The little control on the second-order shaping of this approach leads, generally and in practice, to near-axis equilibria with large amounts of shaping, which limits the range of validity of the near-axis description itself. This breakdown manifests in the form of non-physically intersecting flux surfaces (Landreman Reference Landreman2021). Thus, we so far generally favour the minimal shaping alternative presented in the main text.

  1. (i) Consistency condition: the first step in the construction is to make sure that the constraints at flattening points are satisfied. For a zero of curvature of order $v$ (that is, $\kappa \sim \phi ^v$ locally),

    (E.1) \begin{align} \frac {\mathrm {d}^{l}}{\mathrm {d}\varphi ^l}\left [\hat {\mathcal {T}}_c \cos {2\alpha _1}+\hat {\mathcal {T}}_s \sin {2\alpha _1}+\frac {B_0^2}{4}\left (\frac {d^2}{B_0^{\prime}}\right )^{\prime}\right ]_{\varphi =\varphi _c}=0, \end{align}
    for $l\in \mathbb {N}^{\mathrm {even}}\cup \{0\}$ such that $0\leqslant l\lt v$ where $\varphi _c$ represents the flattening point.Footnote 16 These are $(v+1)/2$ (for $v$ odd) constraints on lower-order quantities, which may be thought of as constraints on the local values of $\bar {d}^{(l+2)}$ . This is the only step in which the construction restricts the lower-order near-axis choices. One must find a first-order construction that satisfies these constraints.
  2. (ii) Choose the second-order shaping: once the conditions near the flattening points are satisfied, one can then solve (3.6a) for $\tilde {X}_{2c}$ to find a shaping that enforces the omnigeneous behaviour everywhere. The key observation is that one may always do so provided step one is taken first; otherwise, the construction of $\tilde {X}_{2c}$ is not well-posed. After choosing $\tilde {X}_{2c}$ accordingly, the problem still retains some freedom in the choice of $\tilde {X}_{2s}$ . Besides it being even to preserve stellarator symmetry, it is a free function.

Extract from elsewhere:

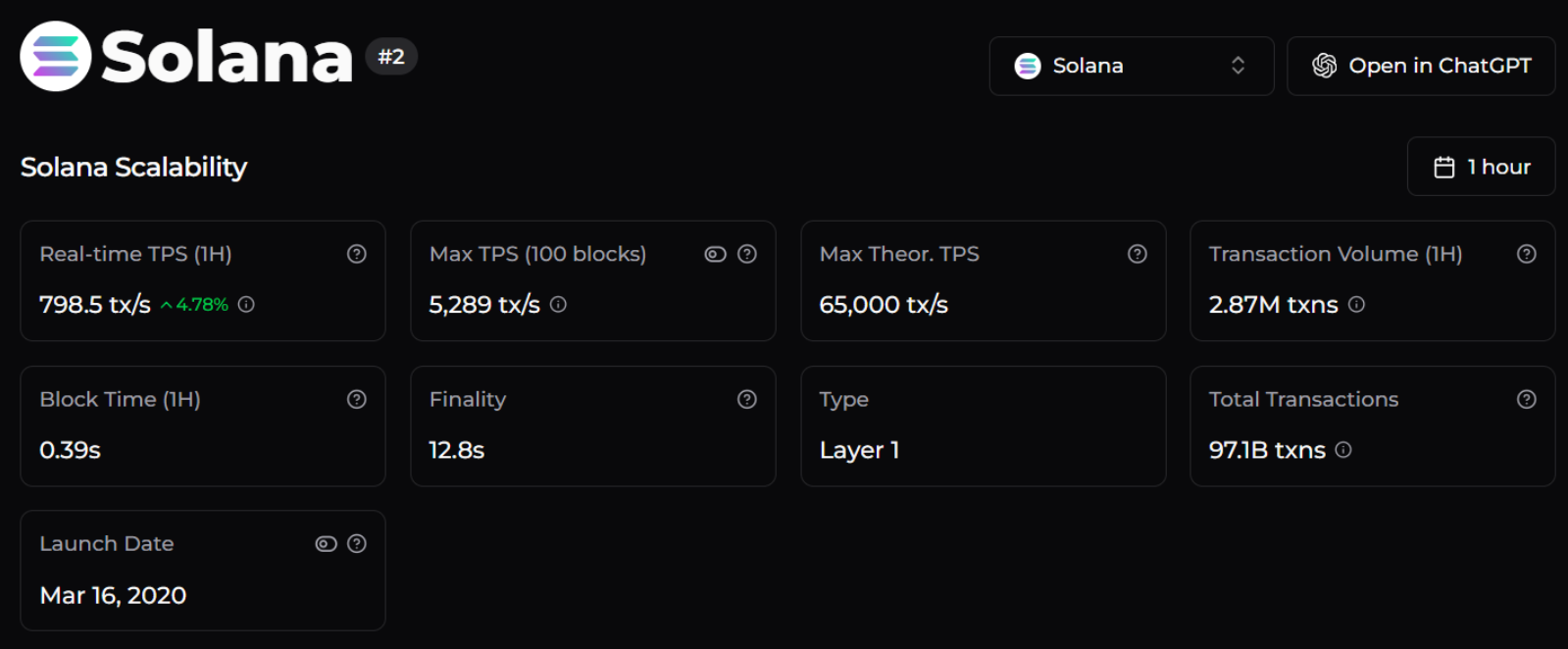Click help icon on Finality card
Viewport: 1568px width, 649px height.
pos(747,399)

  3. (iii) Construct second-order field: with these we have all the elements needed to revert (2.7a)–(2.7b), and complete the second-order construction (figure 2).

Footnotes

1 We may use the following shorthand as well: $F_{11}^c=F_{1c}$ , $F_{11}^s=F_{1s}$ , $F_{22}^c=F_{2c}$ , $F_{22}^s=F_{2s}$ for any function that $F$ may be.

2 It is important to note that by requiring $\alpha _1$ to be periodic and defining $\chi$ in terms of the helicity of the axis, the angle $\theta$ gains its poloidal meaning. Unless we define it this way, $\theta$ (whose meaning in real space comes through (2.2)) would generally be helical (see some further discussion in appendix B.1). Although the near-axis construction would remain valid in that case, the interpretation of key equilibrium quantities such as the rotational transform, (2.1b ), would change.

3 In the context of the direct-coordinate near-axis approach, the interpretation of the rotational transform is significantly more straightforward, as one gets Mercier’s expression (Mercier Reference Mercier1964; (44), Helander Reference Helander2014). Here we also note that although it is customary to solve for $\iota _0$ and set $I_2$ to the desired value, the role of these two scalars could be reversed (Rodríguez et al., Reference Rodríguez, Sengupta and Bhattacharjee2022).

4 In that case, one should expect $d(\varphi -\pi /N)=-d(\pi /N-\varphi )$ and $\alpha _1=\bar {\iota }_0(\varphi -\pi /N)-\pi (M/N+1/2)$ . One should be careful with how $\chi$ , which involves $\varphi$ is defined.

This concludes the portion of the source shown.